Nuova seduta di Commissione Consiliare Controllo e Garanzia, presieduta da Massimo Ripepi, presso la sede del Comune di Reggio Calabria, con all’Ordine del giorno il Controllo degli atti amministrativi relativi ai contratti di fornitura idrica degli immobili pubblici comunali. La polemica, ricordiamo, è nata dopo la denuncia del Prof. Simone Veronese, il quale, dopo un accesso agli atti, ha constatato alcune presunte anomalie. All’audizione ha partecipato il solo dott. Giuseppe Quartuccio, responsabile del comune dell’idrico sino al 2021, mentre hanno disertato la riunione il consigliere Franco Barreca, delegato dell’amministrazione alla gestione idrica e l’architetto Domenico Macrì del Servizio Idrico.
Ripepi: “scriverò al Prefetto ed al segretario generale”
Il presidente Massimo Ripepi, ad inizio seduta, non le manda a dire: “scriverò al Prefetto ed al segretario generale, le assenze di oggi sono ingiustificate.
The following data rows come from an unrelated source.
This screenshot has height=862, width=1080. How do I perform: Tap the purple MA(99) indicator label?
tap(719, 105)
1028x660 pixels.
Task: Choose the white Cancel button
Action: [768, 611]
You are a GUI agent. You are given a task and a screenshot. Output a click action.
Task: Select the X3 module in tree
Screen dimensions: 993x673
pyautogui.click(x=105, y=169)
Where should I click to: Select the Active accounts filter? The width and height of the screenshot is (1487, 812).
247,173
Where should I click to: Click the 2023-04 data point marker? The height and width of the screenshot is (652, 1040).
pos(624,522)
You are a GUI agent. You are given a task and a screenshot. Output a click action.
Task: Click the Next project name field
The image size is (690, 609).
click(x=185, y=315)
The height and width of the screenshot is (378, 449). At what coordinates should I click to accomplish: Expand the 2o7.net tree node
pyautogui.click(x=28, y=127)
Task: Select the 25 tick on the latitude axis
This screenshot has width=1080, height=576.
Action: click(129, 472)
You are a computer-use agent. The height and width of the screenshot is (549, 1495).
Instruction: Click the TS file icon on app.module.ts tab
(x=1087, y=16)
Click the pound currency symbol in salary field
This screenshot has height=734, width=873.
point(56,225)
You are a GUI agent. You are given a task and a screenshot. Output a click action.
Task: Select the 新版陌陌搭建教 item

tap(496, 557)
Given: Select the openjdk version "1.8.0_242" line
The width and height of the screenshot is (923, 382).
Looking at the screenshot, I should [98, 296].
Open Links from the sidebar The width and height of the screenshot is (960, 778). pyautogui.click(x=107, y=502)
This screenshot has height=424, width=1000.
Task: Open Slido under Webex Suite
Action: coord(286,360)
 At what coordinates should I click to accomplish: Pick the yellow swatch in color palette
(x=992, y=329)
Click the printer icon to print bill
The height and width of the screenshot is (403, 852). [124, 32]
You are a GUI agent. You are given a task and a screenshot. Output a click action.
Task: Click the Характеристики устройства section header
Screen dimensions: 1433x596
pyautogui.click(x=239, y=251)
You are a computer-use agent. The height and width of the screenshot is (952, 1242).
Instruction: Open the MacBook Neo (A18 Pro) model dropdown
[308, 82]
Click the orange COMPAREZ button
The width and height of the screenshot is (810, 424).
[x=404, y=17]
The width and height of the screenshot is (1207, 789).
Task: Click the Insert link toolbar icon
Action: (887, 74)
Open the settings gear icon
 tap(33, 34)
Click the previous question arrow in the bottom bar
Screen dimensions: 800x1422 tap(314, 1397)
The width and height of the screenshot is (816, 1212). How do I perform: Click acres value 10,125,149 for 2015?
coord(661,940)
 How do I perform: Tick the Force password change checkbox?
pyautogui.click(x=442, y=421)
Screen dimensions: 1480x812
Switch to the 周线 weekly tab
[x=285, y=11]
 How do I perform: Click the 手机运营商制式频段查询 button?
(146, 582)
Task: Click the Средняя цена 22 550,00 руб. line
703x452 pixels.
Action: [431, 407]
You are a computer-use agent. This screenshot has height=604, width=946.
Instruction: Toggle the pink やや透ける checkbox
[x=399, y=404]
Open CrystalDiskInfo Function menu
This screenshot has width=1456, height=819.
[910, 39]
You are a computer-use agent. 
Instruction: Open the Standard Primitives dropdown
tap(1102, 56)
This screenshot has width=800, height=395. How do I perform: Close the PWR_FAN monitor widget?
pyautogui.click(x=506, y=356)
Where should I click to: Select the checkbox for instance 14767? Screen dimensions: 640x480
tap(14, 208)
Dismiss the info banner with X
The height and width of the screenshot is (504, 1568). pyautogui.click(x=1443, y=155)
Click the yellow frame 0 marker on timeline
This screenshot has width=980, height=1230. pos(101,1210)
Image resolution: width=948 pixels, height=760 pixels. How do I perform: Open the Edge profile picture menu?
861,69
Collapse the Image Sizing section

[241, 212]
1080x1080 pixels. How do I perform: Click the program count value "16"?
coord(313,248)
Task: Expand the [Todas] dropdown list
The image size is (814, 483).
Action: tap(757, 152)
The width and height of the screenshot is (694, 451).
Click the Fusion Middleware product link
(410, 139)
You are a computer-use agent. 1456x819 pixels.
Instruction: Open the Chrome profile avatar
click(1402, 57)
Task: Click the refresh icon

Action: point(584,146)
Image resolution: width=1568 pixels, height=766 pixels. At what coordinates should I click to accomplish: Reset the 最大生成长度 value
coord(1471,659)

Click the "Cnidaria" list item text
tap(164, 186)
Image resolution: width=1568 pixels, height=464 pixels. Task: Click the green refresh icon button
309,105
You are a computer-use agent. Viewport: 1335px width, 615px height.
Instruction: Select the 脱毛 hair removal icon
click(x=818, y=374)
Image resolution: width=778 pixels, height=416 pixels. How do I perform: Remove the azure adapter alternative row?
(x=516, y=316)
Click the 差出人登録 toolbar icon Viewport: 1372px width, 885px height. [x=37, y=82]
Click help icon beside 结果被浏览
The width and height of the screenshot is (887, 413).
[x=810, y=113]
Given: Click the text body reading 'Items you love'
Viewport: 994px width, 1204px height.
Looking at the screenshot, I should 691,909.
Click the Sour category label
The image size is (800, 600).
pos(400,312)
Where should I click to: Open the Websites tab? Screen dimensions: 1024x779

Hanno l’obbligo statutario di essere presenti per dare risposte chiare e nette su questa annosa questione dei contatori idrici. L’amministrazione comunale fa comunicati stampa strampalati, senza senso. La verità è che non hanno voluto partire con l’iter della regolarizzazione per non mettere soldi a bilancio, quindi i dubbi restano tanti”.
Le spiegazioni di Quartuccio
Rispondendo a specifiche domande del presidente dell’organismo consiliare, il dott. Giuseppe Quartuccio ha spiegato che negli anni in cui il Comune era contemporaneamente gestore e consumatore “non c’era alcun obbligo di autofatturazione”. Il dirigente ha inoltre aggiunto di reputare “infondate le paventate ipotesi di furto d’acqua e di truffa”. Rispetto al mutamento di scenario avvenuto nel gennaio del 2023, con il passaggio di competenze a Sorical, Quartuccio ha specificato che “ci sono delle partite creditorie e debitorie aperte con la Società regionale delle risorse idriche e c’è un percorso che si sta definendo nel dettaglio attraverso analisi piuttosto complesse”.
Il dirigente, rispondendo a un’ulteriore domanda, ha chiarito che “secondo il metodo regolatorio, quando c’è una nuova utenza si prendono in considerazione quelle analoghe per stimare i costi, ma nel caso del Comune di Reggio Calabria per le sue dimensioni risulterebbe difficile trovare un’utenza analoga per quantificare la cifra da mettere a bilancio”. “Proprio questa– ha aggiunto Quartuccio– è una delle tematiche su cui ci si sta confrontando con Sorical, ma in ogni caso il presupposto è il contratto e solo dopo si installa il contatore”.
I dubbi di Zimbalatti, Marino e Marcianò
I consiglieri comunali Nino Zimbalatti, Demetrio Marino ed Angela Marcianò hanno espresso molte titubanze sulla gestione dell’idrico, tentando di trovare risposte nel dott. Quartuccio. E’ evidente che, l’assenza dei responsabili odierni dell’idrico, sia politico che burocratico, non ha consentito alla commissione di trovare le risposte adeguate.